Stored data:

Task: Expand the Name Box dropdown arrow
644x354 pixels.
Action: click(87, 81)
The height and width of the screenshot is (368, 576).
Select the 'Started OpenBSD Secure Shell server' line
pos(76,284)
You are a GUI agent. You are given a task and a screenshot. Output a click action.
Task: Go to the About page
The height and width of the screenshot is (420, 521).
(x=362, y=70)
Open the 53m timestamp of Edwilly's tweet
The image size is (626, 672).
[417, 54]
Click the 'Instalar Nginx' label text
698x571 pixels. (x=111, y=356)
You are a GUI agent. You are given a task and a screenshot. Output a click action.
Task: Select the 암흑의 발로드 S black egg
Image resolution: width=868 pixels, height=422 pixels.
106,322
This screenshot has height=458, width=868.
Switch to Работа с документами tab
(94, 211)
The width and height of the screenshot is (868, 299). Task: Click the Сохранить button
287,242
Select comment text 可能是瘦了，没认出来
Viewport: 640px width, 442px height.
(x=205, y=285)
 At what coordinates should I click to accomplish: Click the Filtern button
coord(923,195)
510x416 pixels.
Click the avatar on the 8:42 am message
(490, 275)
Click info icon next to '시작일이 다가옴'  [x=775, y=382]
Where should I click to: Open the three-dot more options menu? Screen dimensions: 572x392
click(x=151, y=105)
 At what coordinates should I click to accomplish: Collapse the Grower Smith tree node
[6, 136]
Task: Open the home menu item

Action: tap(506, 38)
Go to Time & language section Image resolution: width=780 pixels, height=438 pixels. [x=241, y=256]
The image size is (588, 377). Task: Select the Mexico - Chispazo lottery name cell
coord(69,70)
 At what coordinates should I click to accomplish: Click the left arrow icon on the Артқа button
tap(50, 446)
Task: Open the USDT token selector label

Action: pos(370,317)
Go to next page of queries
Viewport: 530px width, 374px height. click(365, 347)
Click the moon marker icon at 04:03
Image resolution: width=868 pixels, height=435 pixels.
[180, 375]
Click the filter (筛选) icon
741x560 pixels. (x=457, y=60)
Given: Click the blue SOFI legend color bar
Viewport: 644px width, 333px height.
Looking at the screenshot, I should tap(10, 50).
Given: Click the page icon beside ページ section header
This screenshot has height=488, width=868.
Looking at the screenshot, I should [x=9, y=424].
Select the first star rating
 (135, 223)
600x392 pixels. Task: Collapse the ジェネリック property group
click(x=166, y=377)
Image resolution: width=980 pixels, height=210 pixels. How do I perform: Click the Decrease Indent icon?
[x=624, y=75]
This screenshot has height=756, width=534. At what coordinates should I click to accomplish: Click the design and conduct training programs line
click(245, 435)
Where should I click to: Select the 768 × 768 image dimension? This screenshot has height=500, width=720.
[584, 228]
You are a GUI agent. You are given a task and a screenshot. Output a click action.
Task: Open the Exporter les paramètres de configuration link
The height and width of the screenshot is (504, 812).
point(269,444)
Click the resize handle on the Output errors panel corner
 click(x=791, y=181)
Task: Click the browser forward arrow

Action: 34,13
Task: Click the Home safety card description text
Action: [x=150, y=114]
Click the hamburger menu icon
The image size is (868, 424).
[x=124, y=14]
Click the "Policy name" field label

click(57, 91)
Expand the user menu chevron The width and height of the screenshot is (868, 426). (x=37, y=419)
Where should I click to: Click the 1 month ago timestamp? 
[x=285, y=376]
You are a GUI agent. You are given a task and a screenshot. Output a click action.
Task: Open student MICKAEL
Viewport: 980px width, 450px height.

→ **PROBLEM TO WORK ON**: Each of the records is to be written out again without alteration.

→ **YOUR SOLUTION**:
Task: Expand the Name Box dropdown arrow
644x354 pixels.
Action: click(87, 81)
The height and width of the screenshot is (368, 576).
Select the 'Started OpenBSD Secure Shell server' line
pos(76,284)
You are a GUI agent. You are given a task and a screenshot. Output a click action.
Task: Go to the About page
The height and width of the screenshot is (420, 521).
(x=362, y=70)
Open the 53m timestamp of Edwilly's tweet
The image size is (626, 672).
[417, 54]
Click the 'Instalar Nginx' label text
698x571 pixels. (x=111, y=356)
You are a GUI agent. You are given a task and a screenshot. Output a click action.
Task: Select the 암흑의 발로드 S black egg
Image resolution: width=868 pixels, height=422 pixels.
106,322
This screenshot has height=458, width=868.
Switch to Работа с документами tab
(94, 211)
The width and height of the screenshot is (868, 299). Task: Click the Сохранить button
287,242
Select comment text 可能是瘦了，没认出来
Viewport: 640px width, 442px height.
(x=205, y=285)
 At what coordinates should I click to accomplish: Click the Filtern button
coord(923,195)
510x416 pixels.
Click the avatar on the 8:42 am message
(490, 275)
Click info icon next to '시작일이 다가옴'  [x=775, y=382]
Where should I click to: Open the three-dot more options menu? Screen dimensions: 572x392
click(x=151, y=105)
 At what coordinates should I click to accomplish: Collapse the Grower Smith tree node
[6, 136]
Task: Open the home menu item

Action: tap(506, 38)
Go to Time & language section Image resolution: width=780 pixels, height=438 pixels. [x=241, y=256]
The image size is (588, 377). Task: Select the Mexico - Chispazo lottery name cell
coord(69,70)
 At what coordinates should I click to accomplish: Click the left arrow icon on the Артқа button
tap(50, 446)
Task: Open the USDT token selector label

Action: pos(370,317)
Go to next page of queries
Viewport: 530px width, 374px height. click(365, 347)
Click the moon marker icon at 04:03
Image resolution: width=868 pixels, height=435 pixels.
[180, 375]
Click the filter (筛选) icon
741x560 pixels. (x=457, y=60)
Given: Click the blue SOFI legend color bar
Viewport: 644px width, 333px height.
Looking at the screenshot, I should tap(10, 50).
Given: Click the page icon beside ページ section header
This screenshot has height=488, width=868.
Looking at the screenshot, I should [x=9, y=424].
Select the first star rating
 (135, 223)
600x392 pixels. Task: Collapse the ジェネリック property group
click(x=166, y=377)
Image resolution: width=980 pixels, height=210 pixels. How do I perform: Click the Decrease Indent icon?
[x=624, y=75]
This screenshot has height=756, width=534. At what coordinates should I click to accomplish: Click the design and conduct training programs line
click(245, 435)
Where should I click to: Select the 768 × 768 image dimension? This screenshot has height=500, width=720.
[584, 228]
You are a GUI agent. You are given a task and a screenshot. Output a click action.
Task: Open the Exporter les paramètres de configuration link
The height and width of the screenshot is (504, 812).
point(269,444)
Click the resize handle on the Output errors panel corner
 click(x=791, y=181)
Task: Click the browser forward arrow

Action: 34,13
Task: Click the Home safety card description text
Action: [x=150, y=114]
Click the hamburger menu icon
The image size is (868, 424).
[x=124, y=14]
Click the "Policy name" field label

click(57, 91)
Expand the user menu chevron The width and height of the screenshot is (868, 426). (x=37, y=419)
Where should I click to: Click the 1 month ago timestamp? 
[x=285, y=376]
You are a GUI agent. You are given a task and a screenshot. Output a click action.
Task: Open student MICKAEL
Viewport: 980px width, 450px height.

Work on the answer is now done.